'U.S. Dollar' is explained in detail and with examples in the Trading edition of the Herold Financial Dictionary, which you can get from Amazon in Ebook or Paperback edition.
The U.S. Dollar refers to the official currency of the United States. This is also the world’s largest reserve currency since the end of the Second World War when the American economy was the only one still standing at full productive capacity after the ravaging destruction of the global war left most of Europe and Asia in economic ruin.
The U.S. Dollar value is measurable by three different means. These are exchange rates, foreign exchange reserves, and Treasury notes. The most commonly utilized means of valuing the dollar is by looking at exchange rates. It is important to understand all three measures to know where the future value of the global reserve currency the dollar is headed.
The dollar value has benefited from all three of these metrics of its worth rising since the year 2011. There are several key reasons that explain this. On the one hand, when any worldwide crisis erupts, the dollar becomes the preferred safe haven global primary reserve currency. It is mostly because skittish investors run to the U.S. Treasuries instruments which they perceive to be the safest liquid investments in the world. Despite the fact that this is no longer in fact the best-rated or safest debt in the world, nevertheless investors still run to it according to their longstanding habits since the end of World War II.
Another reason the dollar measurements have continued to gain is because its only real rival in the world (the euro and) the European Union has not been successful at increasing the economic growth even with massive runaway quantitative easing programs. Investors worried in 2012 about the Greek-started Sovereign Debt Crisis in Europe. Both of these problems have discouraged demand for the EU’s euro.

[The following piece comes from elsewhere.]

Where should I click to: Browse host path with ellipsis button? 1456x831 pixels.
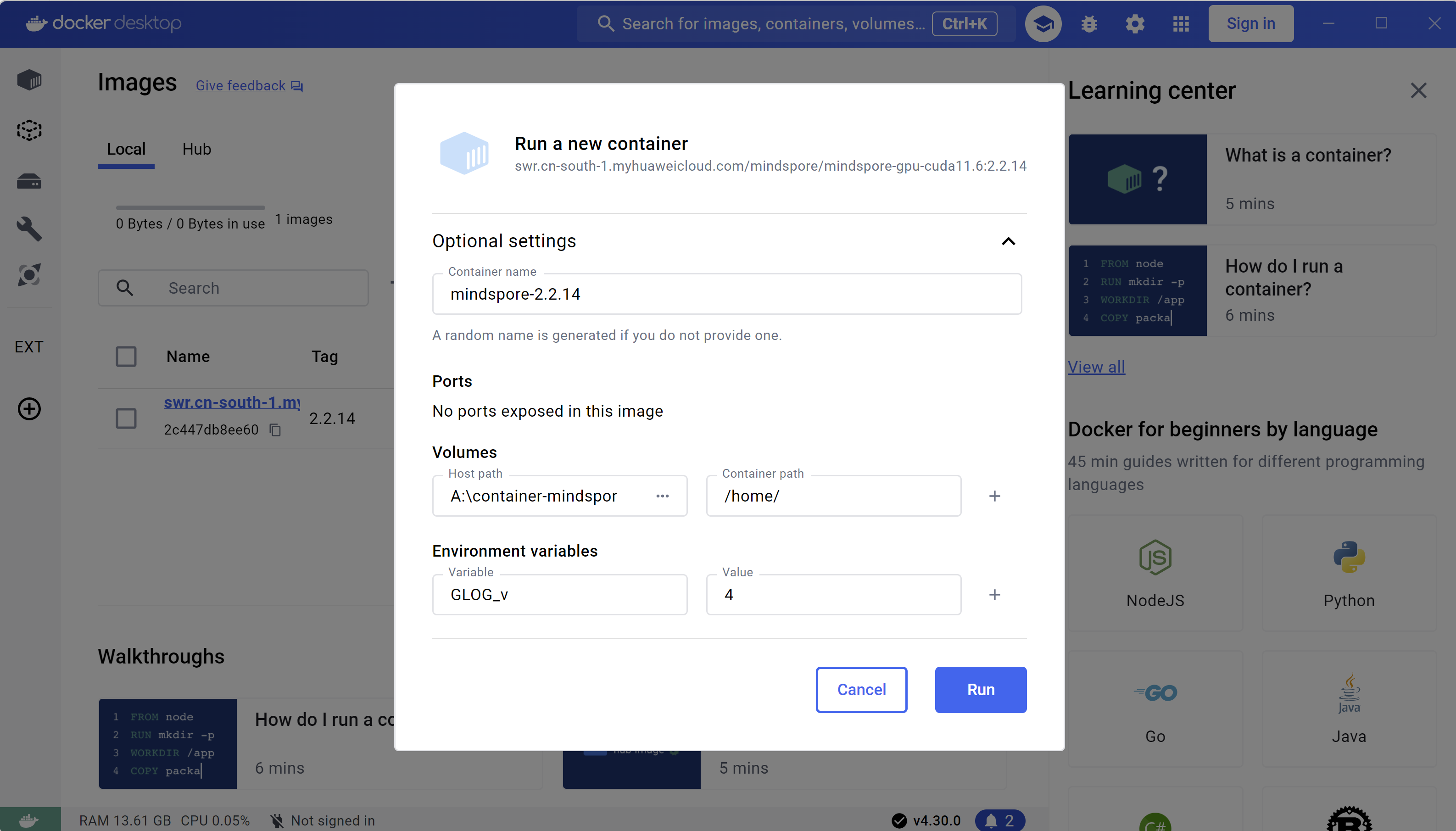click(x=662, y=496)
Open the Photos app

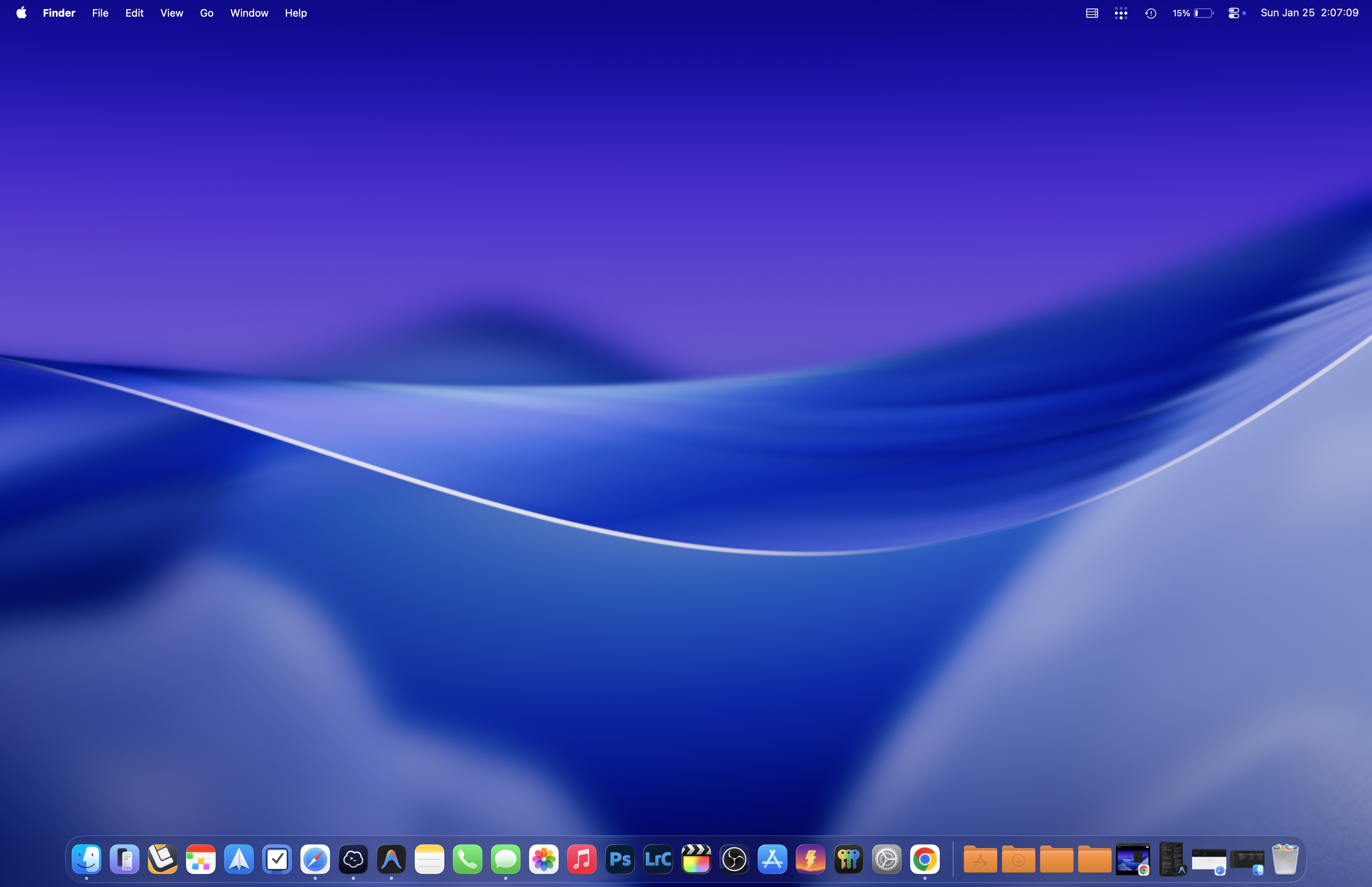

It is still a growing second choice as a global currency though.
The Chinese currency the Yuan has not been able to gain much traction as an alternative currency to the dollar because of the slowdown in economic growth there that began in 2015. Both China and fellow Asian economic superpower Japan continuously artificially deflate the values of their currencies by buying dollars. This allows them to make their exports cheaper overseas which is good for their respective economic growth rates.
Finally, there is a perception that U.S. interest rates which the Federal Reserve sets are going to slowly continue increasing while the interest rates in Europe continue to decline. Yet the dollar was not always so strong, nor is its future strength assured. The current strengthening period from 2011 actually reversed the long-term dollar decline that started back in the year 2002.
Three critical pressures all still exist and have not been adequately addressed. In fact they are actually getting worse by the year. This will finally cause the dollar’s longer-term decline to resume over the medium to long range time frame. The biggest drag on the U.S. Dollar is the fact that the American Federal debt now exceeds an eye watering $20 trillion. The foreign debt holders have long been concerned that the Federal Reserve will simply deflate away the value of the dollar so that it will be cheaper to pay back debts that cost less in their own declining dollar currency. Because of this, long-term largest U.S. debt buyers Japan and China have reduced their Treasury purchases in an alarming and worrisome sign of the times.
The long-lasting quantitative easing program of the U.S. in the Global Financial Crisis and Great Recession caused the Federal Government to monetize the debt. This strengthened the dollar and ensured lower interest rates. This is now coming to an end, and investors fear a resume in the dollar’s longer-term decline.
Secondly, because of this massive and growing toxic debt bomb, there is also enormous pressure on both Congress and the American President to reduce spending or increase taxes in the U.S. Either of these actions will impact economic growth in the U.S. negatively.
Finally, as foreign investors like Japan and China have more choices of viable foreign reserve currencies today than ever before, they are naturally prudently diversifying their reserve currency portfolios and investments into non dollar denominated investments and assets. It all spells long-term terminal decline for the U.S. Dollar.